┌──

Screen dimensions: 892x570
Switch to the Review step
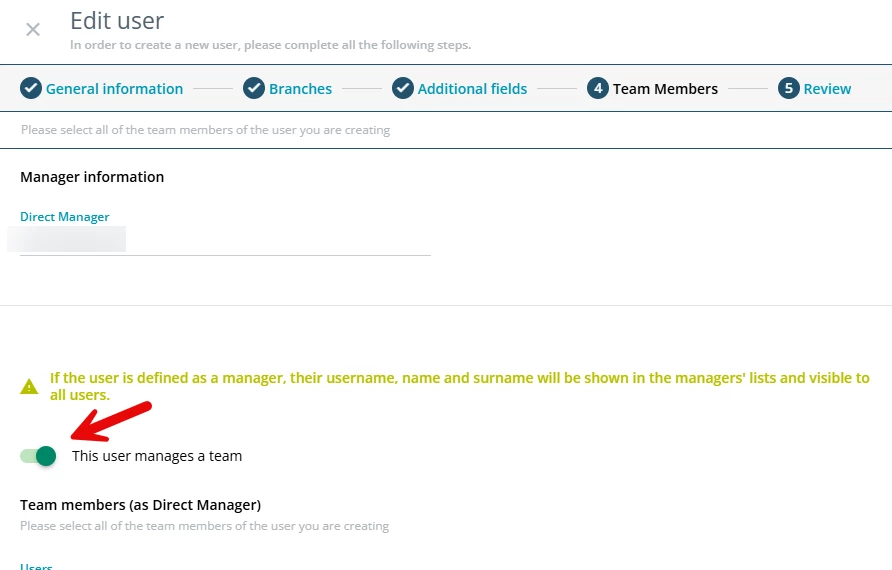827,89
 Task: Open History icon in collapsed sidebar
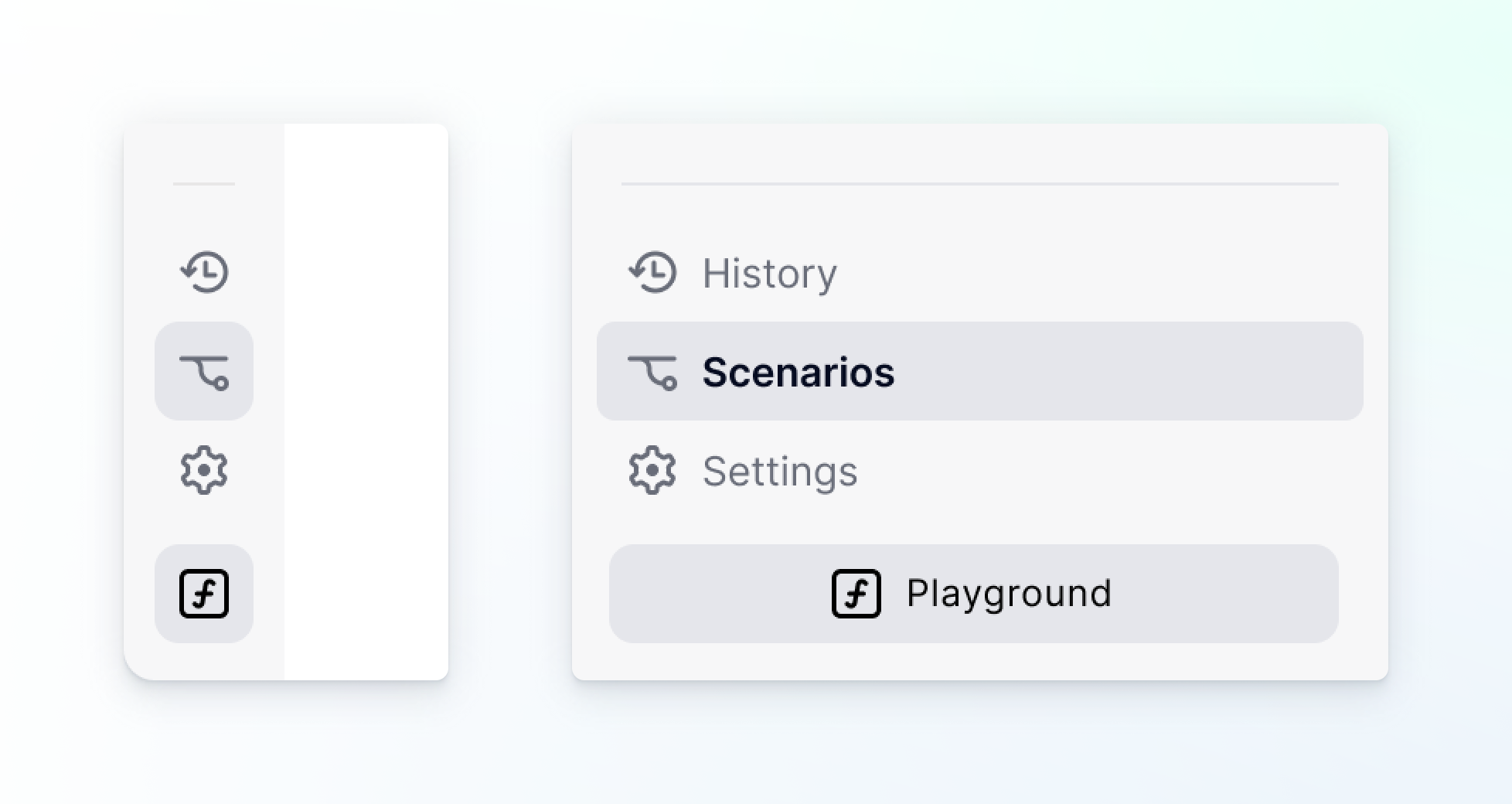click(204, 272)
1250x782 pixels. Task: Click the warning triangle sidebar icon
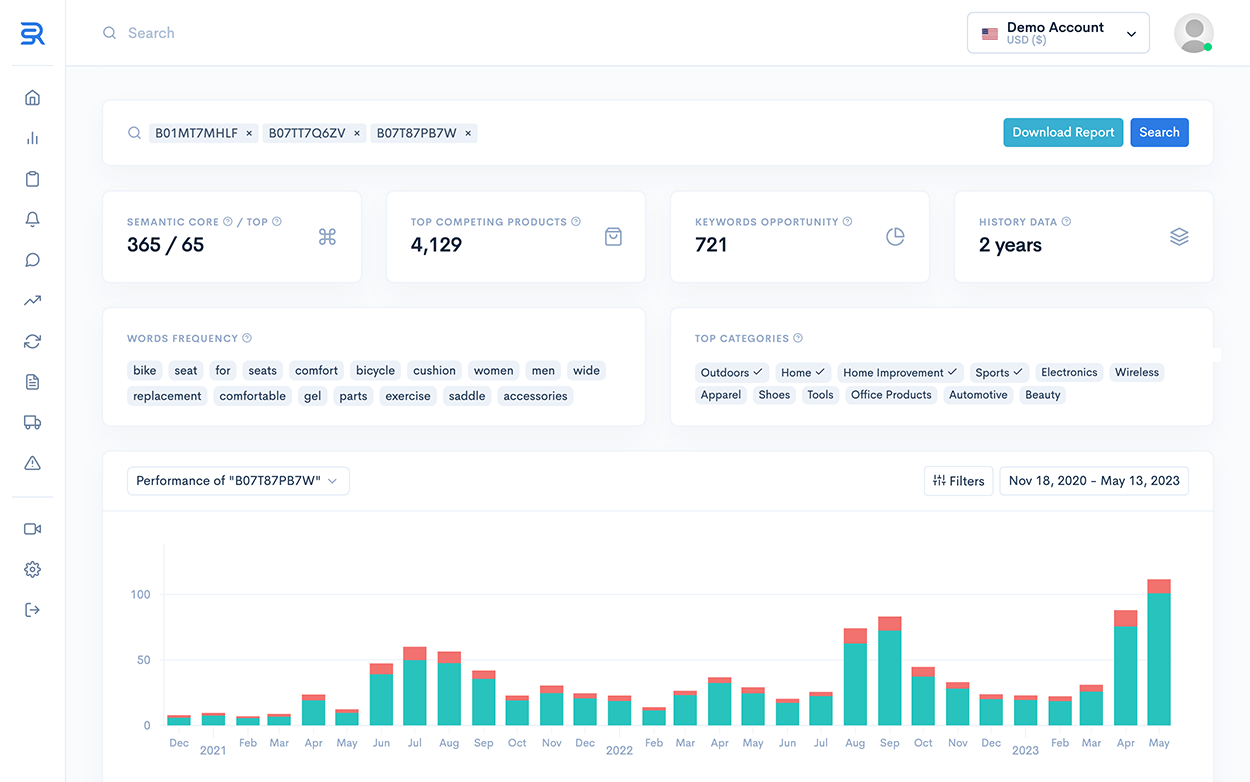point(32,463)
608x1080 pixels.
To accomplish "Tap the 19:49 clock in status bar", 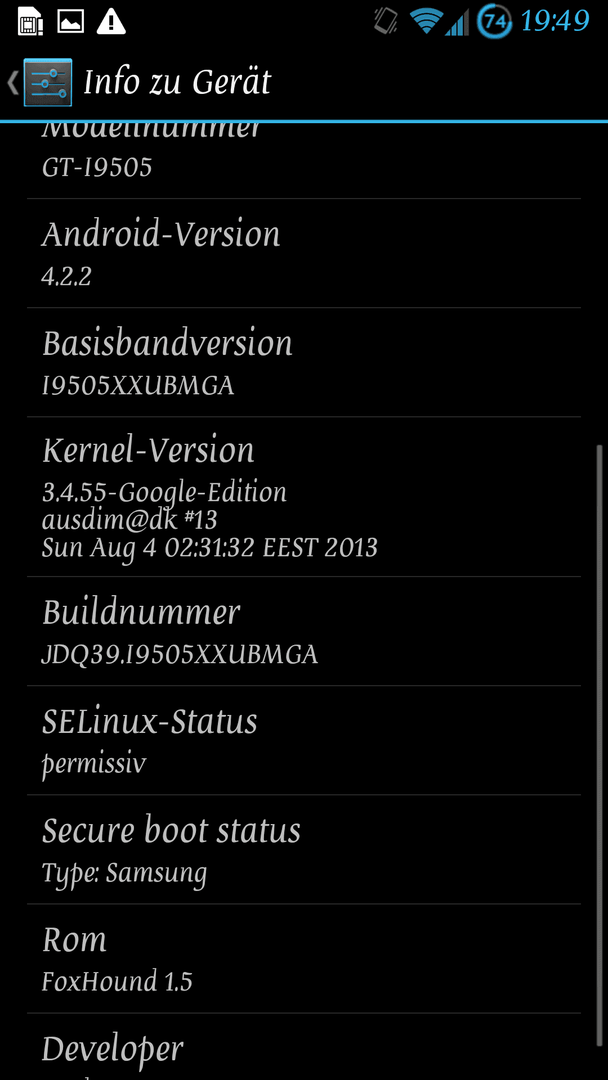I will coord(555,21).
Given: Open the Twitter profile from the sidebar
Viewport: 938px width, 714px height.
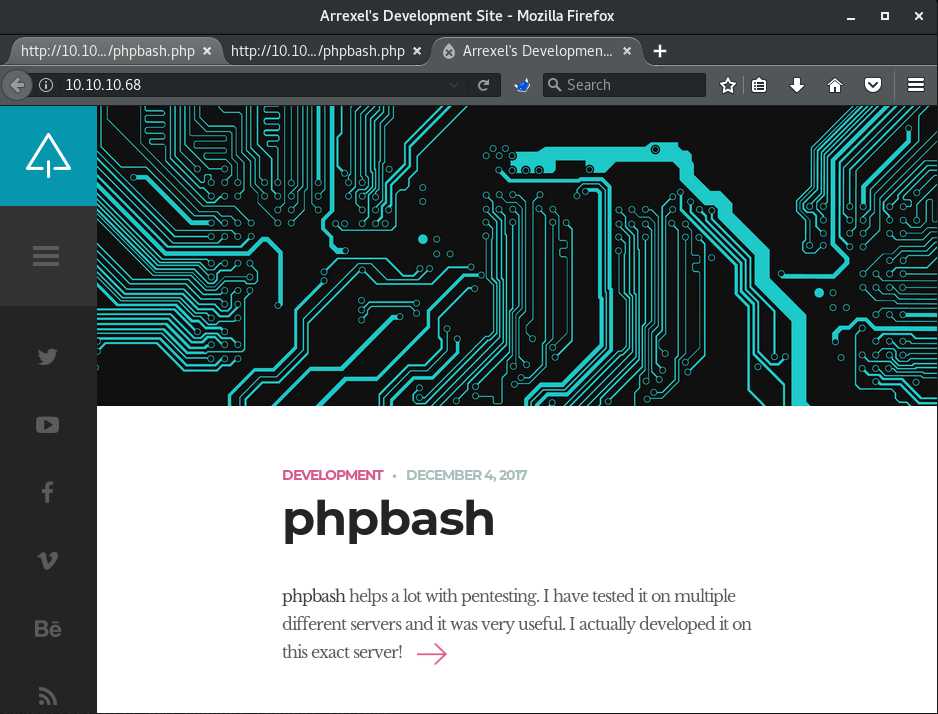Looking at the screenshot, I should point(46,356).
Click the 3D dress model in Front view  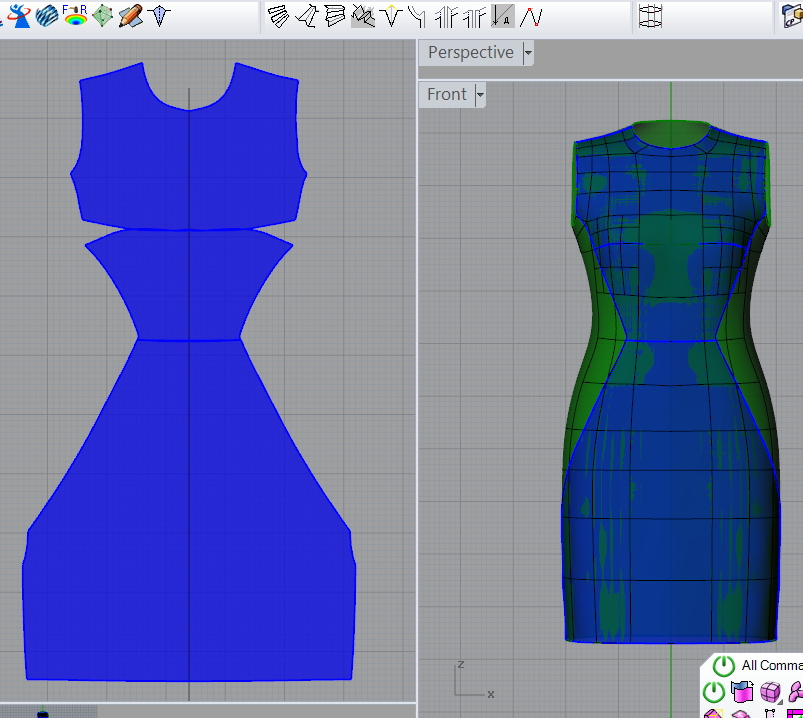click(668, 450)
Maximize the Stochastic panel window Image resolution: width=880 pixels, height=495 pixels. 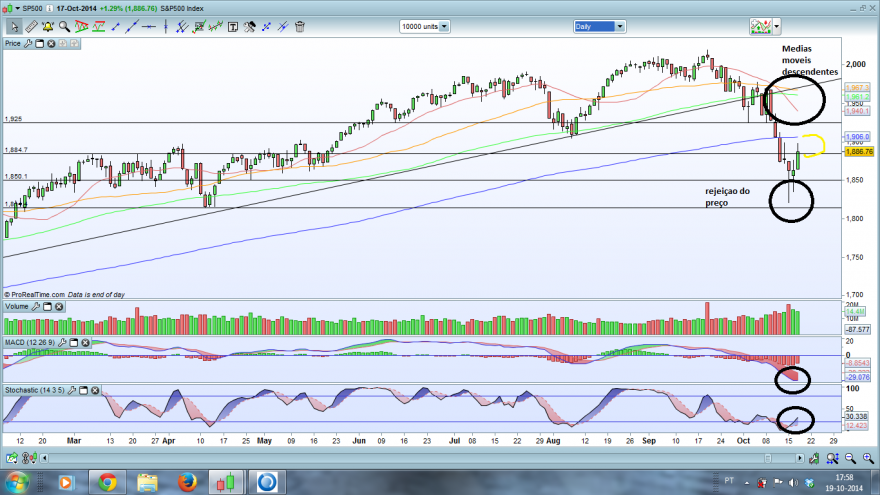click(84, 390)
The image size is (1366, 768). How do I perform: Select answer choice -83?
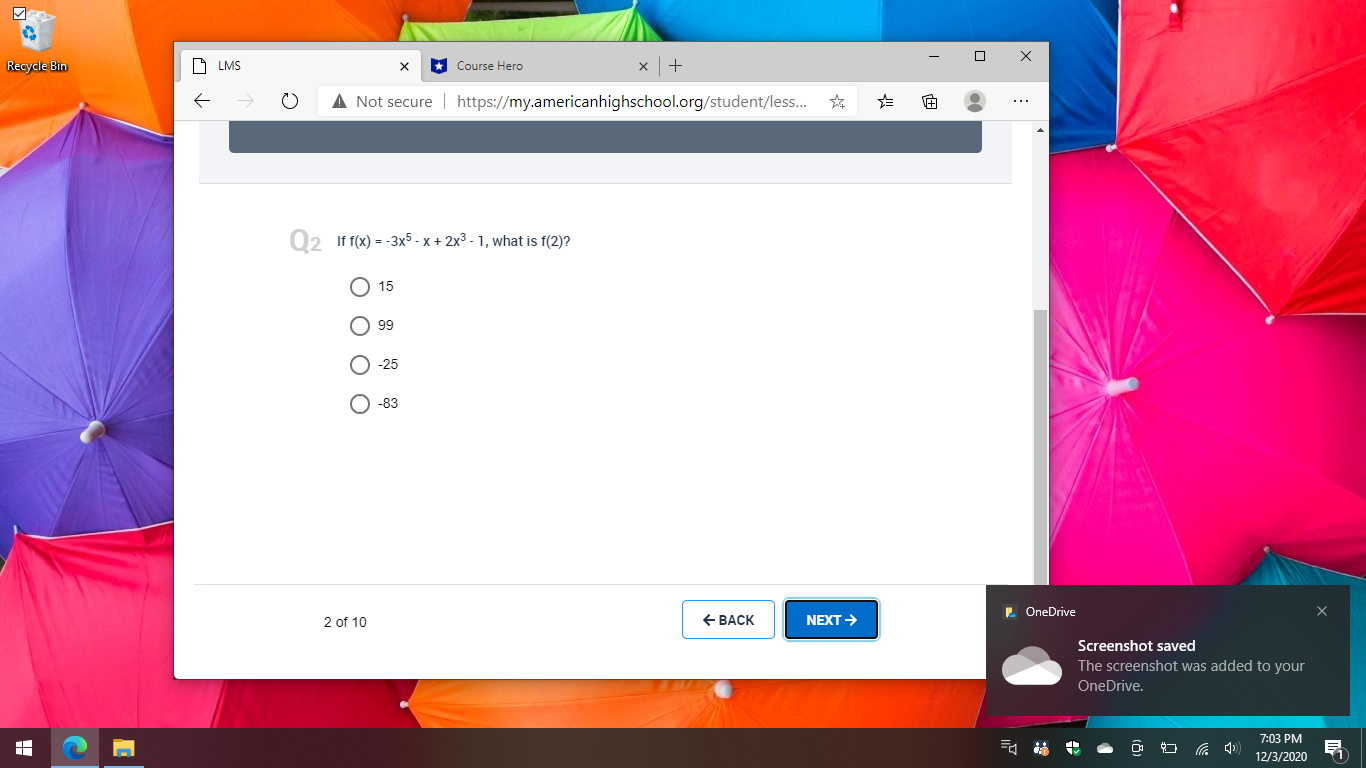[x=360, y=404]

└──

▸ **Your instructions**
Inclusive range, exact copy: the line containing "The image size" through the last line of the listing. Print nothing else, and no pictures.

▸ **Written reply**
The image size is (1366, 768). How do I perform: Select answer choice -83?
[x=360, y=404]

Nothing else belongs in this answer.